# An introduction to Jama!



## danjama (Jul 13, 2009)

I'll introduce myself now then. My name is dan, i'm from Romford which is east of London, near Hornchurch. I love aeroplanes, cars, world war 2 and women 8) I'm 21 years old and training as a mechanic, also working part time as a shop assistant in HMV to pay the bills. I've loved WW2 aircraft since i was very young, thanks to a friend introducing me to his airfix models stuck to his ceiling, promptly followed by my first airshow at Duxford, being scated witless by the Vulcan (which i have a picture of my crying as it flies overhead)  Good times.

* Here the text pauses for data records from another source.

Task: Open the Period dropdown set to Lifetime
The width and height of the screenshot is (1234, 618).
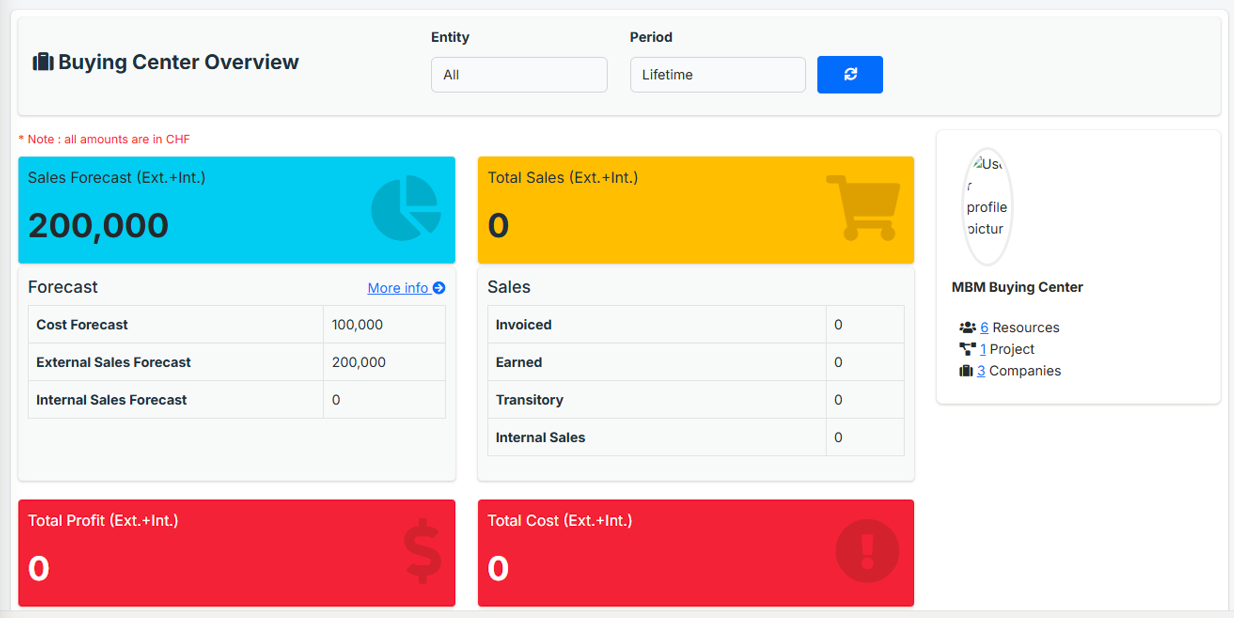Action: tap(717, 75)
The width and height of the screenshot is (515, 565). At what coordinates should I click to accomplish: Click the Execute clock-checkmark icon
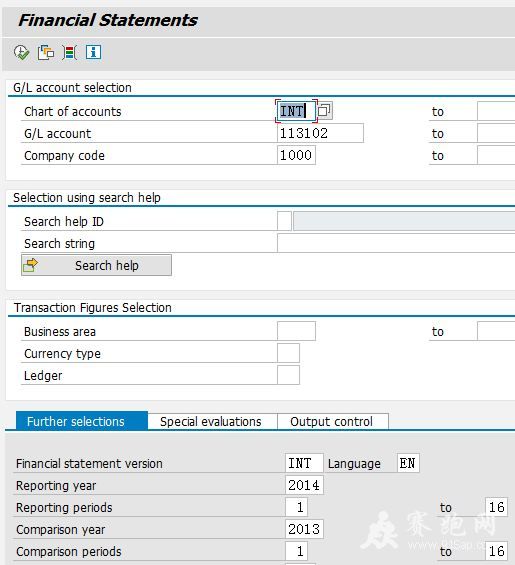[21, 53]
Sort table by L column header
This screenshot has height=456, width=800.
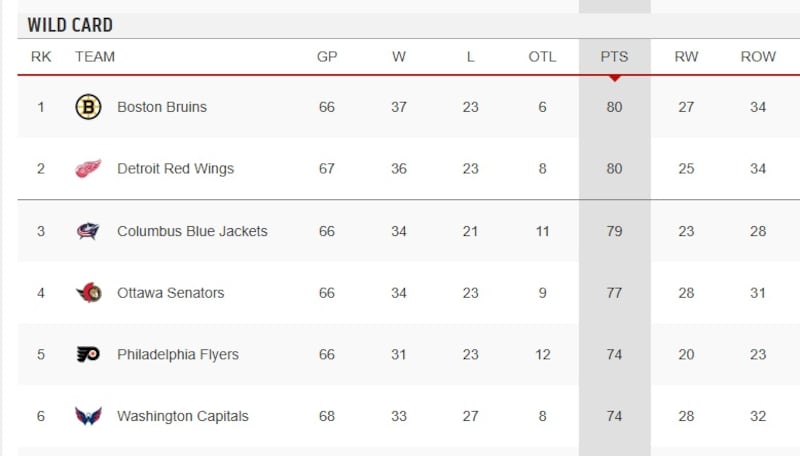click(471, 57)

I have been playing il2 sturmovik/1946 since the demo of il2 original and fly online most days under the same username. I'm also a veteran of CFS1/2, EAW and B17 Mighty 8th 2. Basically i can't get enough of ww2 planes. My special interest is in engines and technical information, although i do love a historic account or story.

Anyway, from browsing i see there is alot of information to be had here, and want to give prior thanks for that now! I also have a nice little library of info and pics to share, and hope i can be useful here


----------



## Freebird (Jul 13, 2009)

Welcome to the forum Dan! 8)


----------



## Aaron Brooks Wolters (Jul 13, 2009)

Welcome to the forum Danjama. happy posting.


----------



## gumbyk (Jul 13, 2009)

Welcome Dan


----------



## vikingBerserker (Jul 13, 2009)

Welcome aboard danjama.


----------



## wheelsup_cavu (Jul 14, 2009)

Welcome to the forum Danjama. 8)


Wheels


----------



## GrauGeist (Jul 14, 2009)

Welcome aboard, danjama....we have quite a few folks here who are active in combat sims


----------



## trackend (Jul 14, 2009)

welcome


----------



## Wildcat (Jul 14, 2009)

Welcome aboard!


----------



## imalko (Jul 14, 2009)

Welcome.


----------



## Gnomey (Jul 14, 2009)

Welcome.


----------



## lesofprimus (Jul 14, 2009)

Theres only one Dan on this site and thats me... We also have a Daniel, so ur gonna have to pony up another name...


----------



## RabidAlien (Jul 14, 2009)

Welcome aboard!


----------



## Wayne Little (Jul 14, 2009)

g'day mate welocome from down under!


----------



## Wildcat (Jul 14, 2009)

lesofprimus said:


> Theres only one Dan on this site and thats me... We also have a Daniel, so ur gonna have to pony up another name...



LMAO. I was waiting for that!


----------



## danjama (Jul 14, 2009)

lesofprimus said:


> Theres only one Dan on this site and thats me... We also have a Daniel, so ur gonna have to pony up another name...



Well, check the title of the thread  Jama is what all my friends call me so that will do 

Thanks for the welcome everyone!


----------



## Lucky13 (Jul 14, 2009)

Woohoooo! Another Pom for the Digger just joined! Should even out the score..!






Oh! Yeah! Welcome by the way....






Better keep an eye on the Kiwis, sneaky fellas!


----------



## Njaco (Jul 14, 2009)

Welcome to the Forum, Dan....ummmm.....Jama!!


----------



## Doughboy (Jul 14, 2009)

Welcome to the forum. Glad to have you with us. Happy posting.


----------



## Thorlifter (Jul 14, 2009)

Welcome to the site


----------



## Airframes (Jul 14, 2009)

Hi, and welcome from 'up north'!


----------



## diddyriddick (Jul 14, 2009)

Welcome aboard, Jama! Looking forward to your posts.


----------



## Geedee (Jul 15, 2009)

Welcome aboard


----------



## Dark Matter (Jul 15, 2009)

Post away!!!


----------



## javlin (Jul 15, 2009)

lesofprimus said:


> Theres only one Dan on this site and thats me... We also have a Daniel, so ur gonna have to pony up another name...



Welcome and what a mean old son of gun Danny boy is


----------